The University of Mary Washington will dedicate a lecture hall in honor of civil rights leader James L. Farmer, Jr. during a ceremony on Friday, Nov. 15. The ceremony, which will begin at 4 p.m. in Monroe Hall, Room 116, is open to the public.
Farmer, founder of the Congress of Racial Equality and one of the “Big Four,” worked closely with Martin Luther King, Jr. on nonviolent protests to eliminate racial inequality. Farmer taught the history of the civil rights movement to Mary Washington students for about a dozen years before his retirement in 1998. That year, President Bill Clinton awarded Farmer the Presidential Medal of Freedom. Several UMW entities bear Farmer’s name, including the James Farmer Multicultural Center and the James Farmer Scholars Program.
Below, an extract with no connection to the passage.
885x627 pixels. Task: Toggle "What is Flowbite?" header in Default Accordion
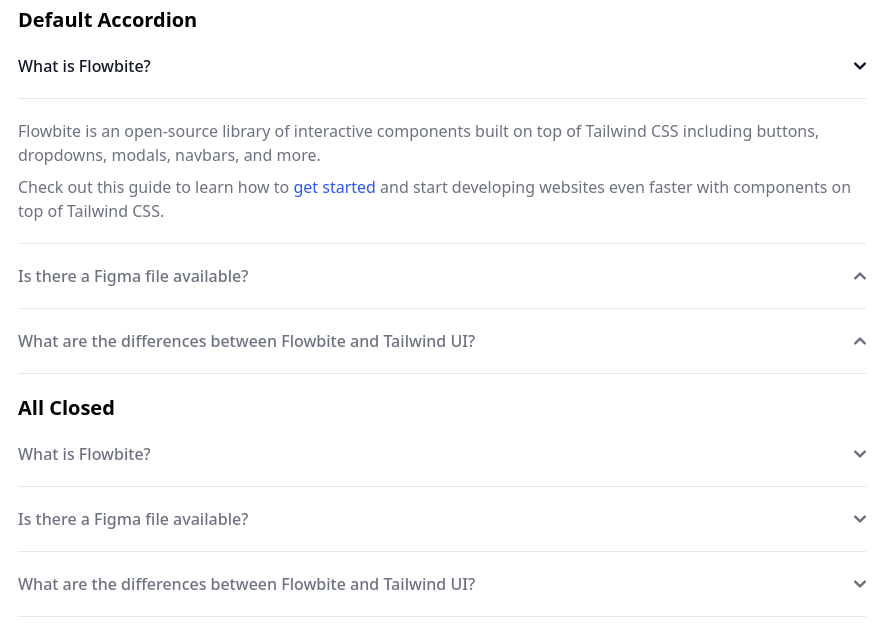[85, 66]
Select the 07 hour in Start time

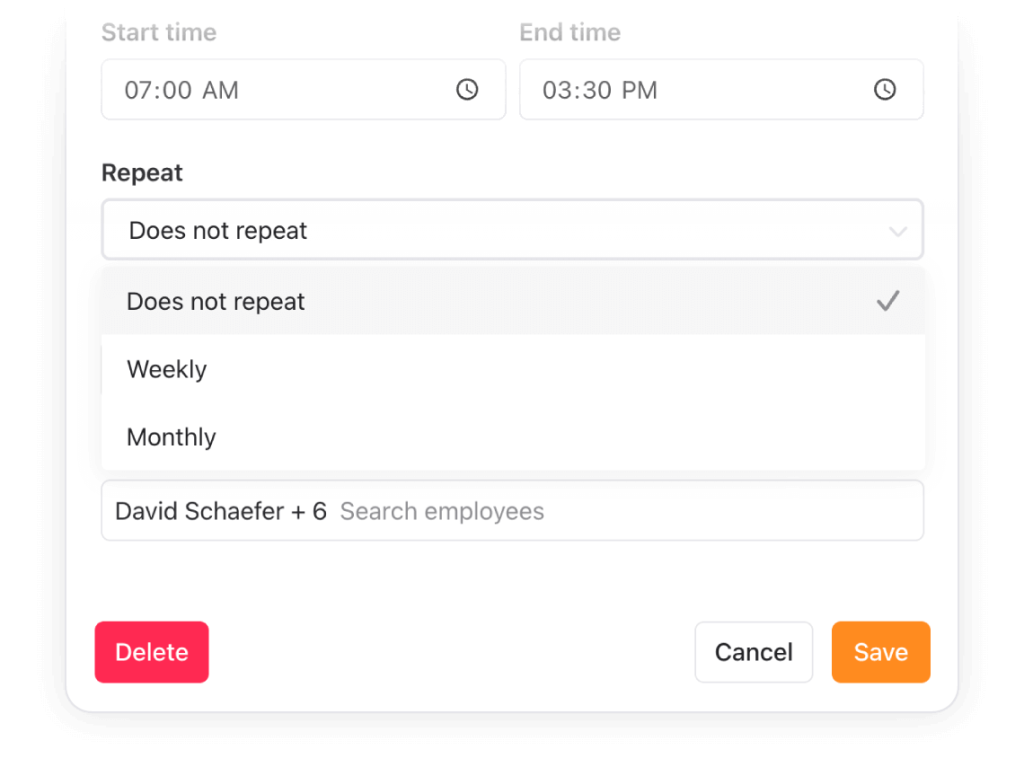point(137,90)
“Our dedication of the lecture hall is to honor a man who changed our nation, our way of life, and in his later years our understanding of the civil rights movement,” said Leah Cox, special assistant for diversity and inclusion.
Georgia State Sen. Nan Orrock ’65 will deliver a keynote address for the occasion. Orrock has served in the Georgia state legislature since 1987, including as House Majority Whip and committee chair. Her engagement with public policy dates back to her participation in the 1963 March on Washington, an experience that has led to a lifetime of activism.
President Richard V. Hurley and the Board of Visitors also will be on-hand for the commemoration.